§ **TASK GOAL**
Every entry below is to be copied word for word, with its pictures removed.
--- TASK MATERIAL ---
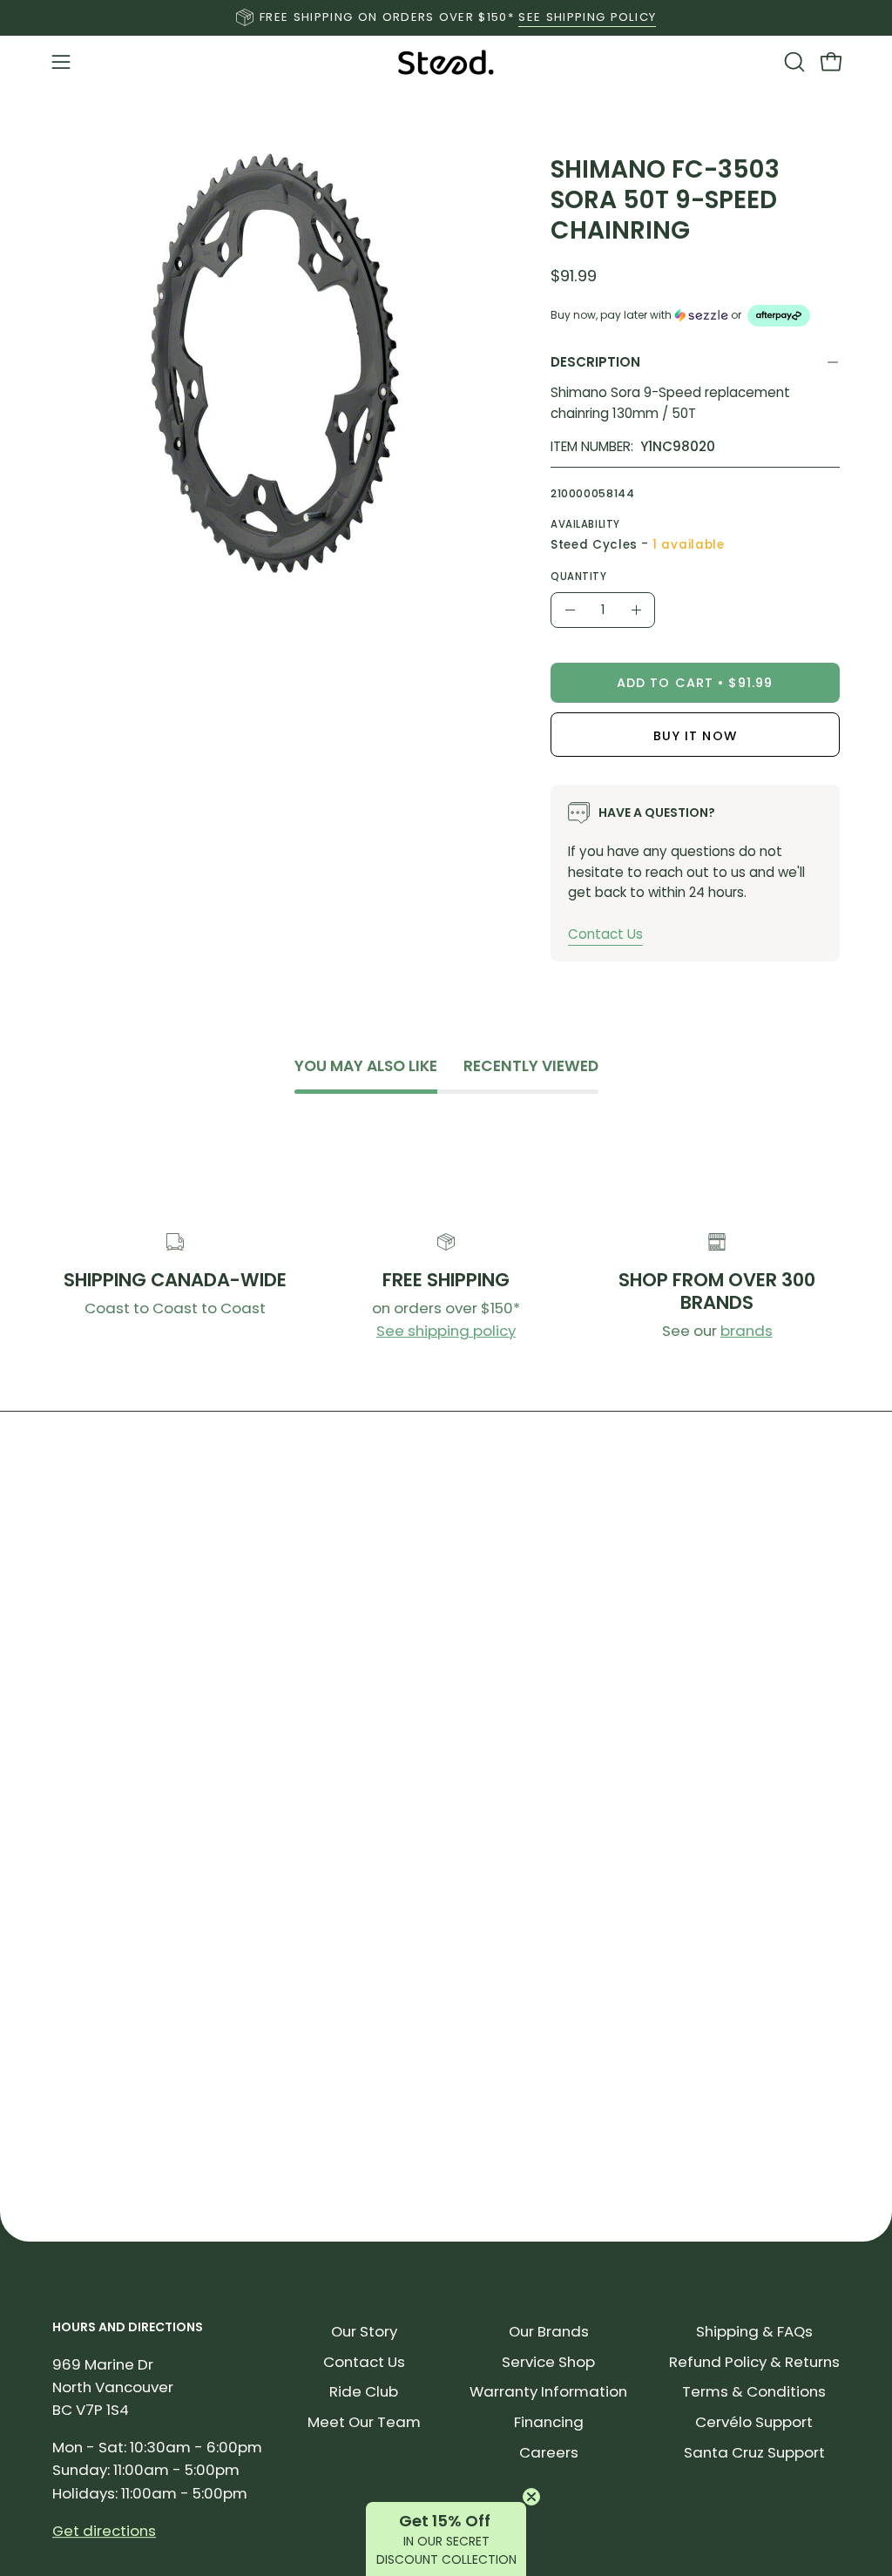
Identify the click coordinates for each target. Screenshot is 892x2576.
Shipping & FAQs (754, 2331)
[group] (446, 17)
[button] (792, 62)
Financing (549, 2421)
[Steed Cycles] (446, 62)
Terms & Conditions (754, 2391)
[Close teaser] (531, 2496)
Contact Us (605, 934)
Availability (585, 524)
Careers (548, 2452)
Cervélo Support (754, 2421)
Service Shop (548, 2361)
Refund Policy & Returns (754, 2361)
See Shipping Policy (587, 17)
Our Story (364, 2331)
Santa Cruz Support (754, 2452)
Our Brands (549, 2331)
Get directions (104, 2530)
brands (746, 1330)
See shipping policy (446, 1330)
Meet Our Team (364, 2421)
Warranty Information (548, 2391)
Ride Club (363, 2391)
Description (595, 362)
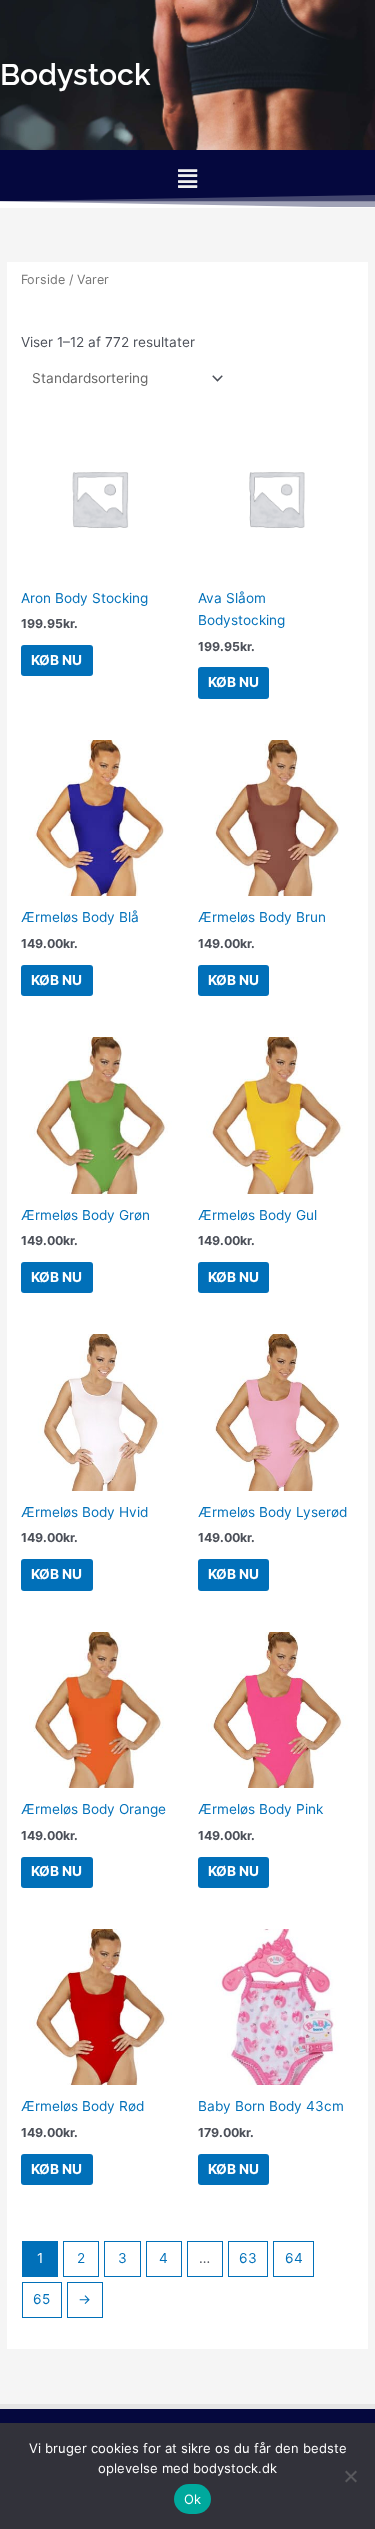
---
§ **SOLUTION FOR THIS PROBLEM**
Identify the click coordinates for each target. Screenshot is 892x2576.
Shipping & FAQs (754, 2331)
[group] (446, 17)
[button] (792, 62)
Financing (549, 2421)
[Steed Cycles] (446, 62)
Terms & Conditions (754, 2391)
[Close teaser] (531, 2496)
Contact Us (605, 934)
Availability (585, 524)
Careers (548, 2452)
Cervélo Support (754, 2421)
Service Shop (548, 2361)
Refund Policy & Returns (754, 2361)
See Shipping Policy (587, 17)
Our Story (364, 2331)
Santa Cruz Support (754, 2452)
Our Brands (549, 2331)
Get directions (104, 2530)
brands (746, 1330)
See shipping policy (446, 1330)
Meet Our Team (364, 2421)
Warranty Information (548, 2391)
Ride Club (363, 2391)
Description (595, 362)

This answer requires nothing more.